PROGRESSIVE METAL
DOM LAWSON buckles up for a delve into the darker, heavier side.
There is epic and then there is Varaha. Ostensibly operating in the post-metal world, this Chicagoan quartet have constructed a debut album of audacious scale and scope. Blending wildly evocative postmetal sprawls with extensive orchestral pieces across 75 immersive minutes, A Passage For Lost Years (Prosthetic) demands total surrender and, given how jaw-dropping the likes of My World And Yours and the title track are, will almost certainly get it. Progressive heaviness just found its new heroes.
Best known as the bassist with Napalm Death, Shane Embury has had countless side-projects over the years, but none have strayed as far into prog territory as TRONOS. Debut album Celestial Mechanics (Century Media) offers a versatile, noisily psychedelic take on slow-motion doom metal and shimmering post-shoegaze art rock, with flashes of polyrhythmic perversity and surging space rock adding to an irresistible sense of conceptual madness and controlled chaos.
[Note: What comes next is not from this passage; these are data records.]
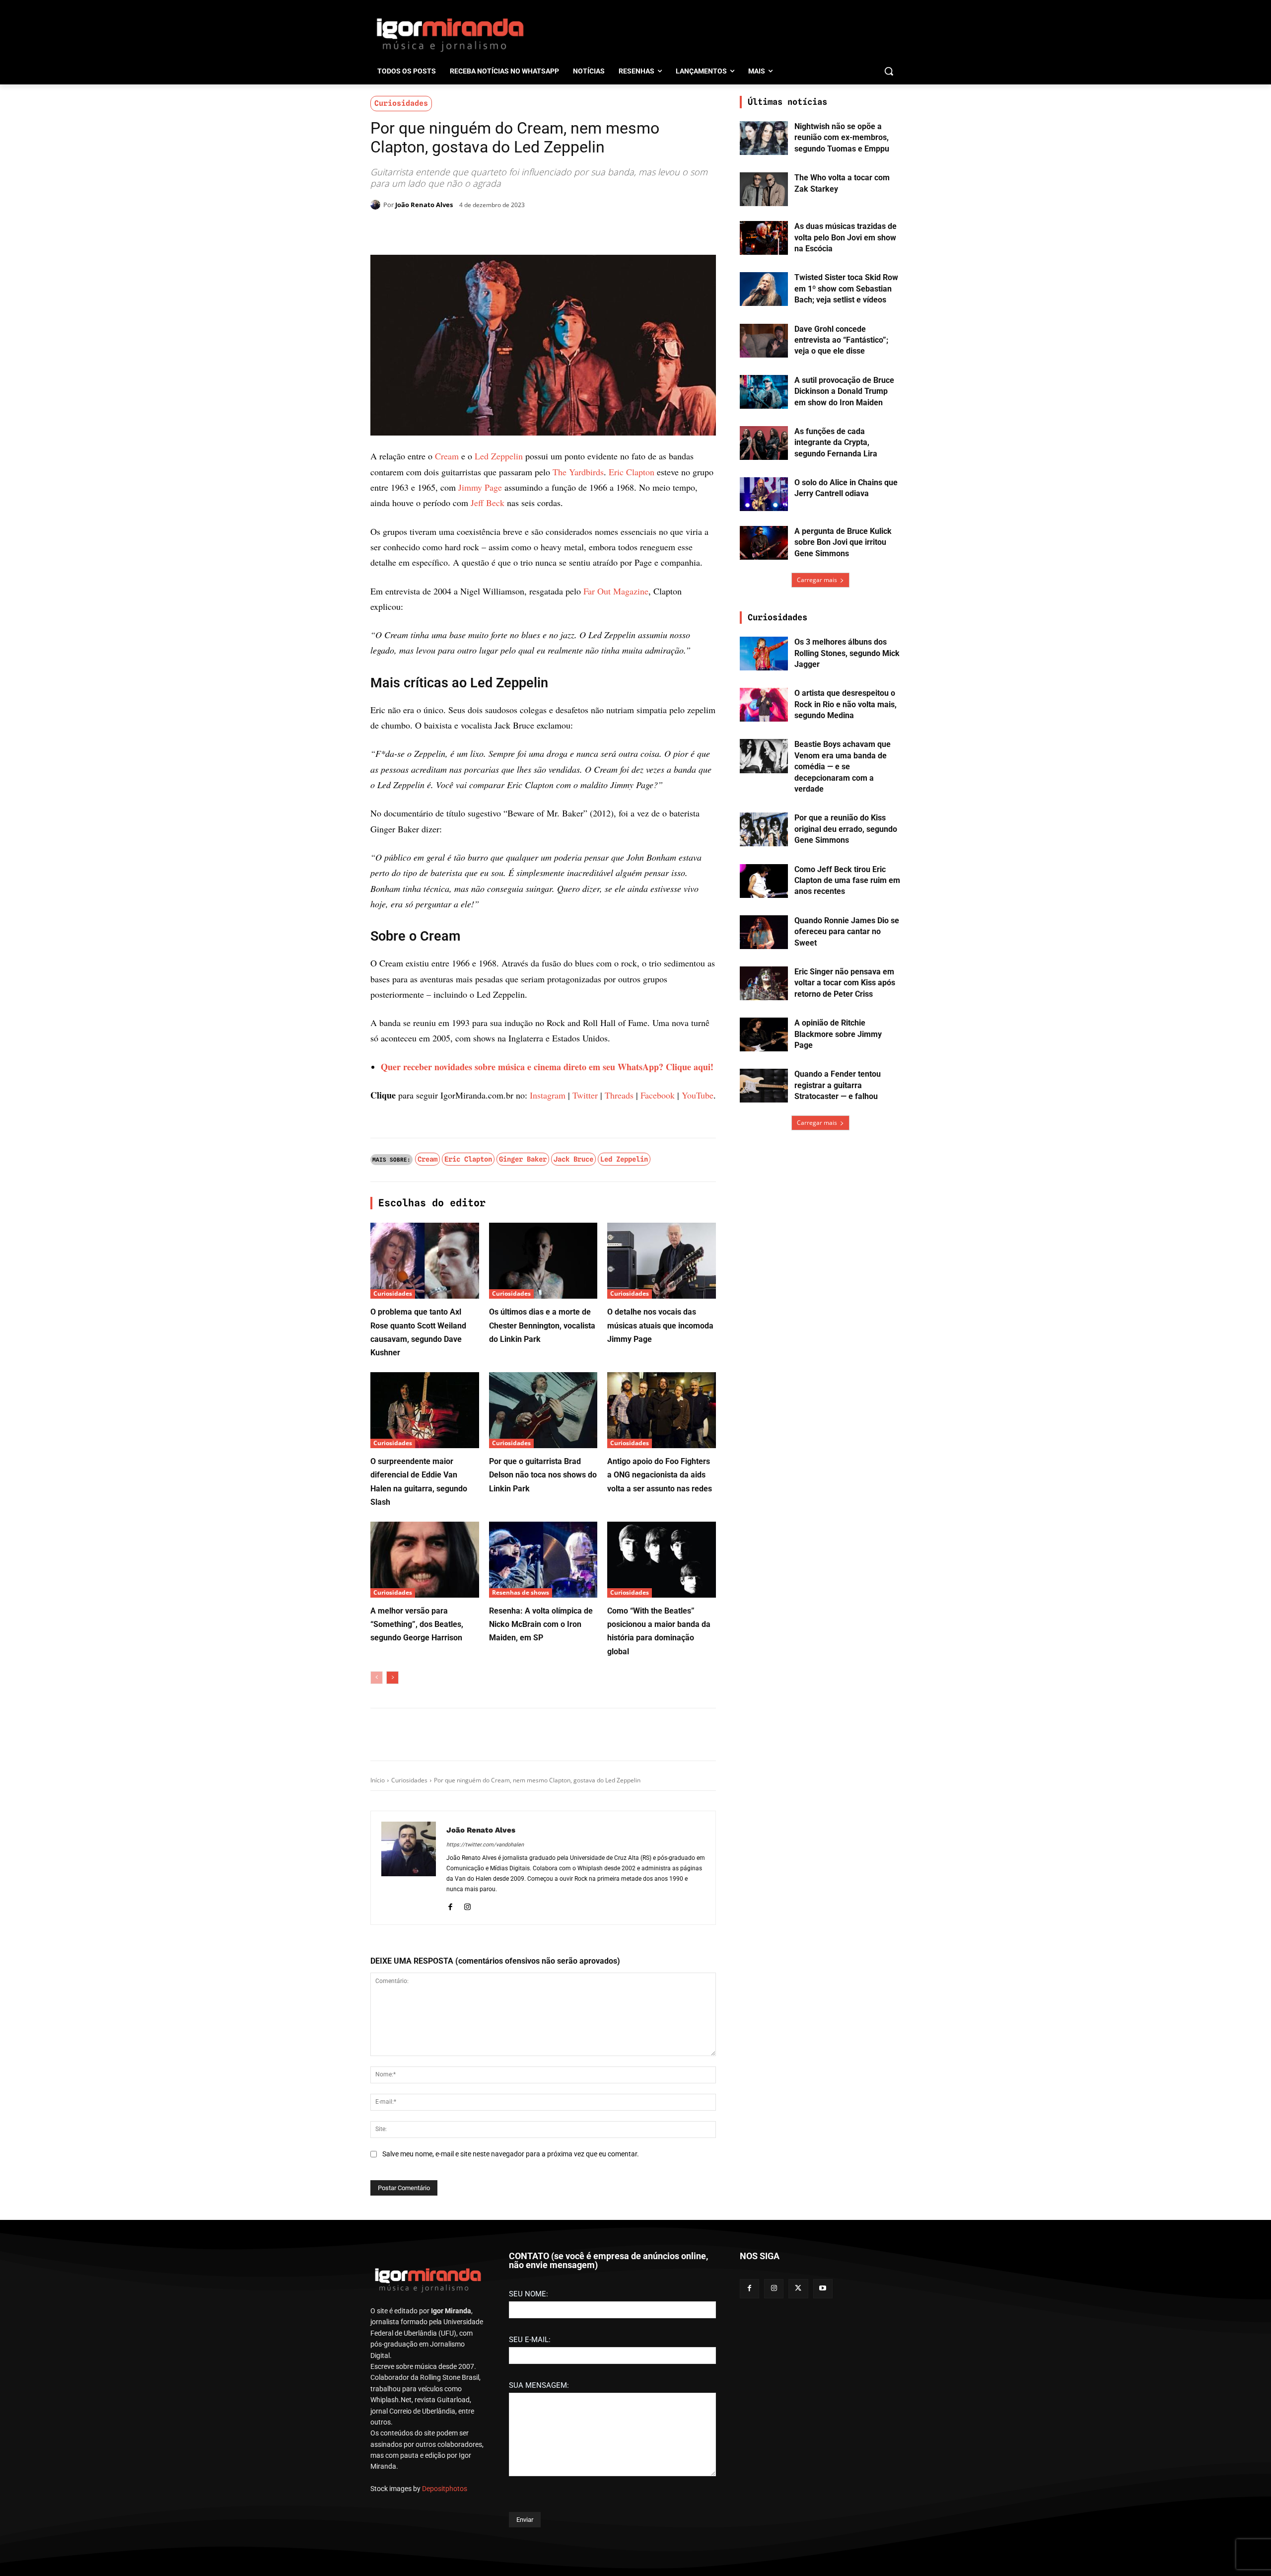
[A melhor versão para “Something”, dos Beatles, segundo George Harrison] (424, 2092)
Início (377, 2312)
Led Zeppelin (499, 456)
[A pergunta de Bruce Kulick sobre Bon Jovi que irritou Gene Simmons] (764, 543)
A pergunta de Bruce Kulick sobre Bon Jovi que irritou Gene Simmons (843, 542)
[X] (485, 230)
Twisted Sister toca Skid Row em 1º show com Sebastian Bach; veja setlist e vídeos (846, 288)
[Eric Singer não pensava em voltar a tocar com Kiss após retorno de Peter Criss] (764, 983)
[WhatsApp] (508, 230)
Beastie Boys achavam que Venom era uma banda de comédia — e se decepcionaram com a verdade (842, 766)
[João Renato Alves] (376, 205)
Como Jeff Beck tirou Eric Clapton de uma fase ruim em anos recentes (847, 880)
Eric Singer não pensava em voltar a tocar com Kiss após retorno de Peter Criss (844, 983)
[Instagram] (467, 2437)
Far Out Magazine (615, 800)
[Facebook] (463, 230)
Originally self-released in 2013, Slaldic Curse’s third album Devourer (Apocalyptic Witchcraft) fully deserves a more fulsome re-release. Admittedly, this is progressive extreme metal and therefore unlikely to delight many Mostly Autumn fans, but if your taste extends to thrash or black metal, the British crew’s fiery virtuosity and unerring ingenuity should scratch an exploratory itch. The eight-minute Abduction Void is particularly mind-blowing. Similarly, you may need to embrace the notion of screamed vocals to truly enjoy German mavericks Temple Koludra’s extraordinary Seven! Sirens! To A Lost Archetype (Transcending Obscurity) but it’s a leap of faith worth making. Inspired by the hazy depths of Indian spirituality, labyrinthine epics such as Namarupa and White I Trance combine black metal’s ornate savagery and instinctive magniloquence with ethereal atmospherics and traditional instrumentation.
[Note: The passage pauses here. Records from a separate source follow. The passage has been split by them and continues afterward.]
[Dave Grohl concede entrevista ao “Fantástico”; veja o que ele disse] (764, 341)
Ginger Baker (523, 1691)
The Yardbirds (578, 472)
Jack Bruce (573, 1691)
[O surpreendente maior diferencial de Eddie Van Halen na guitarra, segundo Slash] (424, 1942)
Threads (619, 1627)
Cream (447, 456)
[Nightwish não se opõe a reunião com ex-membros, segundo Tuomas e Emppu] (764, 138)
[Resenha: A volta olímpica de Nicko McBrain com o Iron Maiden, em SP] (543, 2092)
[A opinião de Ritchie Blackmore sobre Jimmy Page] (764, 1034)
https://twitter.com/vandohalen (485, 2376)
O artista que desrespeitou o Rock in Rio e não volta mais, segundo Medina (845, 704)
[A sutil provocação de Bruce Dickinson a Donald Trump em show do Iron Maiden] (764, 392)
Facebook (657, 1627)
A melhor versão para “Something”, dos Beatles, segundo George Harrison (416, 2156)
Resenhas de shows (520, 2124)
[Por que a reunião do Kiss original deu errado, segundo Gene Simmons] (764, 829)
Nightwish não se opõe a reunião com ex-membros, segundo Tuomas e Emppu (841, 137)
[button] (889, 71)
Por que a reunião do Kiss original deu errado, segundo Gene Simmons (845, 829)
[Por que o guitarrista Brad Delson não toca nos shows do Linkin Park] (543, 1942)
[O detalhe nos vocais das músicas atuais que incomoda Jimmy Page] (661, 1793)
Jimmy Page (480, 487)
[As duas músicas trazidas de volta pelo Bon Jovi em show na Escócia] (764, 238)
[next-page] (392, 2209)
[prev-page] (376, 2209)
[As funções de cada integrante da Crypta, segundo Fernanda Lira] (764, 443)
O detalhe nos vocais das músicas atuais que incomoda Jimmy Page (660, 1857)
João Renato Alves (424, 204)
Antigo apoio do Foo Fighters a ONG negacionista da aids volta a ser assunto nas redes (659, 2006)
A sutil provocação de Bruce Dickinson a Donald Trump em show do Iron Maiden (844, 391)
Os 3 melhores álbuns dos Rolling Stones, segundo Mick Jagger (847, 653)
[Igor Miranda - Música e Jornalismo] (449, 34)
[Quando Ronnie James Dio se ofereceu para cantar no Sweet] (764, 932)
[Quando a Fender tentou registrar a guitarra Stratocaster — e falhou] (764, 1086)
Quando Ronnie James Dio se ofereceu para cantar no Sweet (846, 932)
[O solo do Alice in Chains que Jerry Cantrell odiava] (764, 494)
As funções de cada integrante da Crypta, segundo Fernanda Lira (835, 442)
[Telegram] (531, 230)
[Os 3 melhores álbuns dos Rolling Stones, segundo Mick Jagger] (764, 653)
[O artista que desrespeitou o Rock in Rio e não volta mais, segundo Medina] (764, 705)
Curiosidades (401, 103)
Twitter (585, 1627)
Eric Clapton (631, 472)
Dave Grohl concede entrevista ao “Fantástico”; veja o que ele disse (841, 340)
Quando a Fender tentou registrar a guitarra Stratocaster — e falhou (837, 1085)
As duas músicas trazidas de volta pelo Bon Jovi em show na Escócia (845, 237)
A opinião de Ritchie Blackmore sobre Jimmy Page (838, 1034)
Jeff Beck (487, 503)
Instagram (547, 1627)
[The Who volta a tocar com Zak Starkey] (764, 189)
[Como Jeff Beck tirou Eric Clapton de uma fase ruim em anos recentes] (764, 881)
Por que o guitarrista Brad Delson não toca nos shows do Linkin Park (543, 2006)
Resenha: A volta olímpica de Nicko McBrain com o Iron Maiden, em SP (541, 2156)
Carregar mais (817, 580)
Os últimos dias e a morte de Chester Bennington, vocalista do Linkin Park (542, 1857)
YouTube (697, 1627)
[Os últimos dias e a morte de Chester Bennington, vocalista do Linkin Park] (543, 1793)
There are few things more proggy in the history of heavy music than the six insanely bombastic sci-fi concept albums made by symphonic black metallers Bal-Sagoth between 1995 and 2006. Off the radar for the past decade, most of the band’s final line-up have reconvened as Kull and their debut album Exile (Black Lion) is exactly what Bal-Sagoth fans have been craving. Still the sonic embodiment of an epic intergalactic battle, songs such as Hordes Ride and Aeolian Supremacy may lack former frontman Byron Roberts’ literary intricacies, but brothers Chris and Jonny Maudling have lost none of their compositional prowess and this is an undeniably barnstorming return from some true originals.
Finally, Swiss folk metallers Eluveitie have surpassed themselves on the boldly conceptual Ategnatos (Nuclear Blast). It’s an album full of expansive, cinematic and strongly melodic metal anthems, all woven together to effect the ebb and flow of a compelling story arc, liberally sprinkled with progressive tropes and then parked on the side of a mountain to achieve maximum, windswept melodrama.